Three Tips when writing
When writing your synopsis, use a voice and tone that’s as similar to your script as possible. That often means sticking to the third person and present tense.
You can even add some dialogue to your synopsis, but only a few lines. This is not the time to bust into your main character’s three-minute monologue, as that takes up too much valuable space.
Oh, and although you usually wouldn’t want to spoil the ending of your film or TV show to a viewer, your synopsis does have to wrap up your plotline.
What is a Script Treatment used for?
Next, I want to discuss a script or film treatment, as this is a different animal from a synopsis.
With a script treatment, often referred to just as a treatment, you get to go a lot more in-depth. After all, most treatments are 30 to 80 pages on A4 pages, so they’re by no means short.
What you need is..
- You need a title (not necessarily set in stone)
- a logline
- a plot summary
- the characters all included in your script treatment.
Example of one is below.
Your treatment usually comes before the script is done.
In the treatment, you outline your entire script, but in story format. Like with your synopsis, you want to write in the present tense, including when describing your characters and the story itself.
Then, when you’re done with the treatment, you can see which characters are weak, which plotlines need reworking, and other elements you need to change.
Upon finessing your treatment, you can shop it around to agents, managers, and producers to potentially sell your project.
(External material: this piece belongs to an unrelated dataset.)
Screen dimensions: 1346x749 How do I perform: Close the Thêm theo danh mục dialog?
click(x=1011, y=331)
You can learn how to do that here.
What Are the Differences Between a Script Synopsis and Treatment?
Okay, so now that I’ve laid out what a script synopsis and treatment are, I want to dive into the differences between these two pieces of writing.
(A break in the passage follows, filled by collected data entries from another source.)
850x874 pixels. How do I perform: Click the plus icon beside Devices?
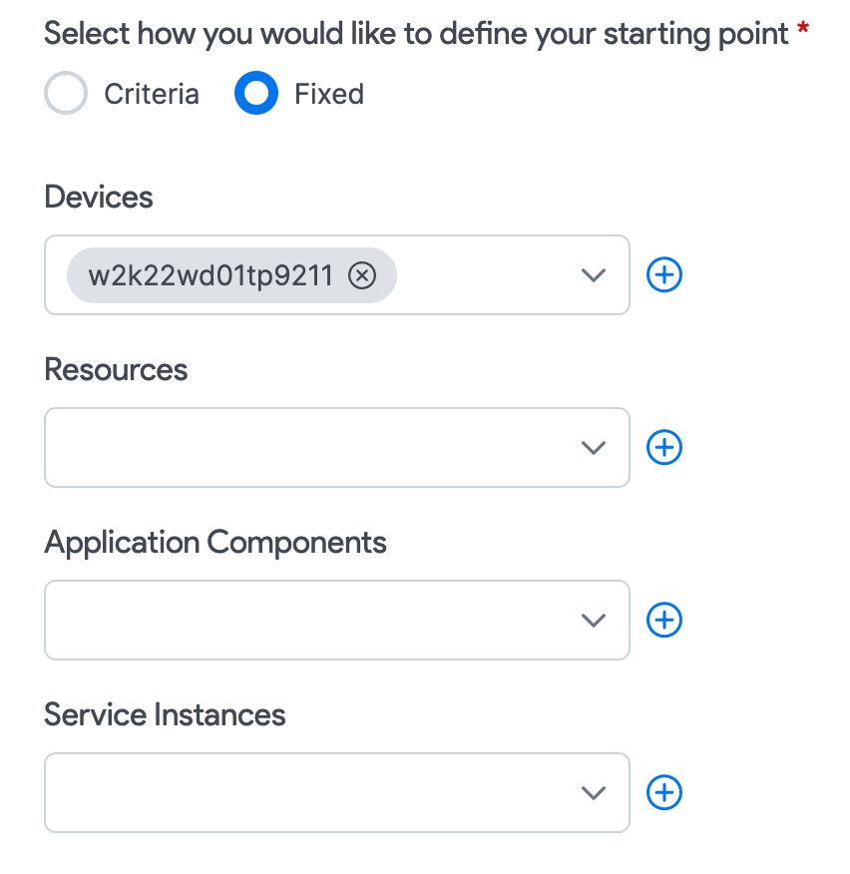[x=664, y=275]
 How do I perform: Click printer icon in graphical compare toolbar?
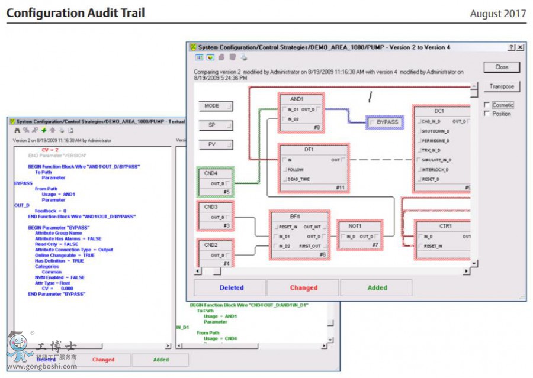click(x=243, y=57)
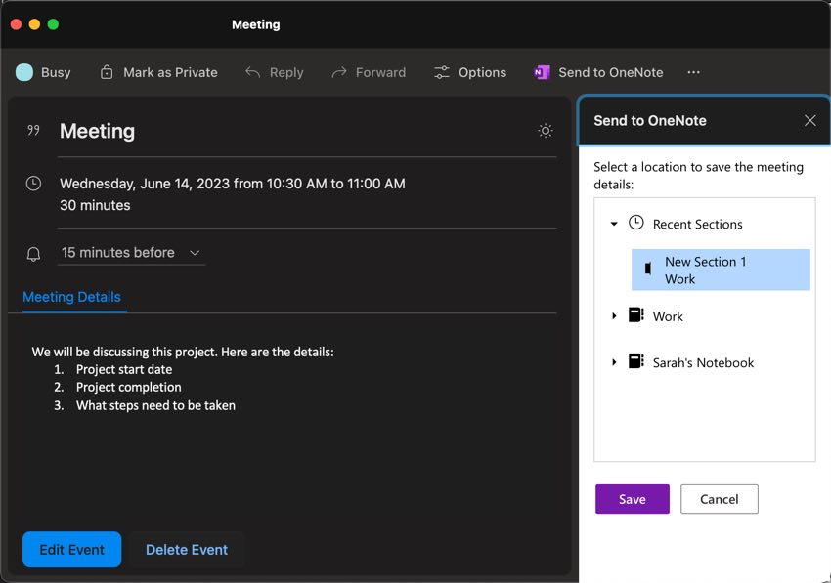Collapse the Recent Sections tree
831x583 pixels.
point(614,223)
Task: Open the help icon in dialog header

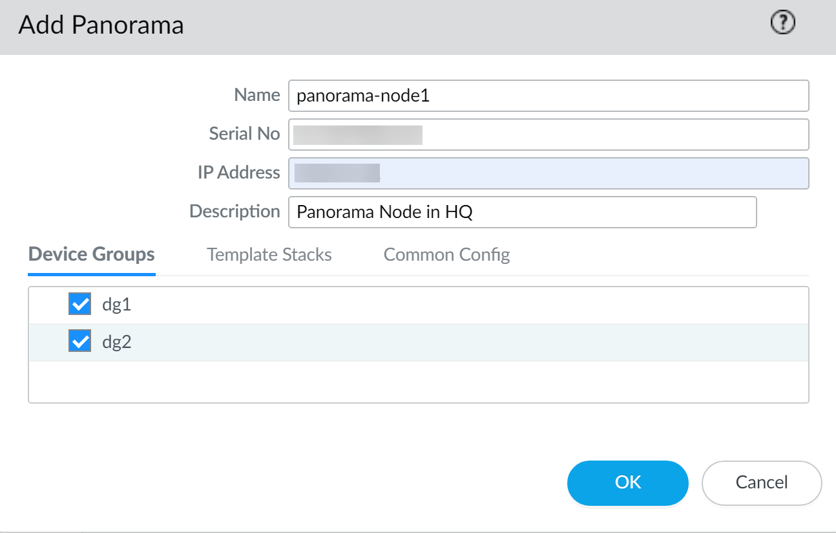Action: coord(783,24)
After all, those differences are quite important, as knowing them will help you write stronger synopses and treatments.
1.) Treatments Are Longer Than Synopses
A logline is your shortest piece of writing related to your script, and the treatment is potentially the longest.
The synopsis is somewhere in between, as it’s longer than the sentence or two afforded to you by a logline, but it’s not 40 or 80 pages like a treatment.
Remember, a synopsis is a short but succinct description of your plot, main characters, and fictional world. It tells the whole story from beginning to end but in a breezy, brief, easy-to-read sort of way. Treatments give you more room to write, so they’re naturally longer.
That said, don’t feel like you have to write a 40-page treatment just because that’s what some other screenwriters do.
If your script is for a TV show rather than a movie, or if your movie is made-for-TV and shorter than average, then your treatment maybe 5 or 10 pages. Some treatments are only a page long, which would put them right on par with synopses.
For the most part though, it’s more common for your treatment to far out-lengthen your synopsis.
2.) You Can Go into a Lot More Detail with Your Treatment
The reason for that is due to the level of detail you get to use in a treatment. You can explore your story concept to the fullest, whereas with a synopsis, you get a few paragraphs, maybe a whole page, that can be dedicated to your concept.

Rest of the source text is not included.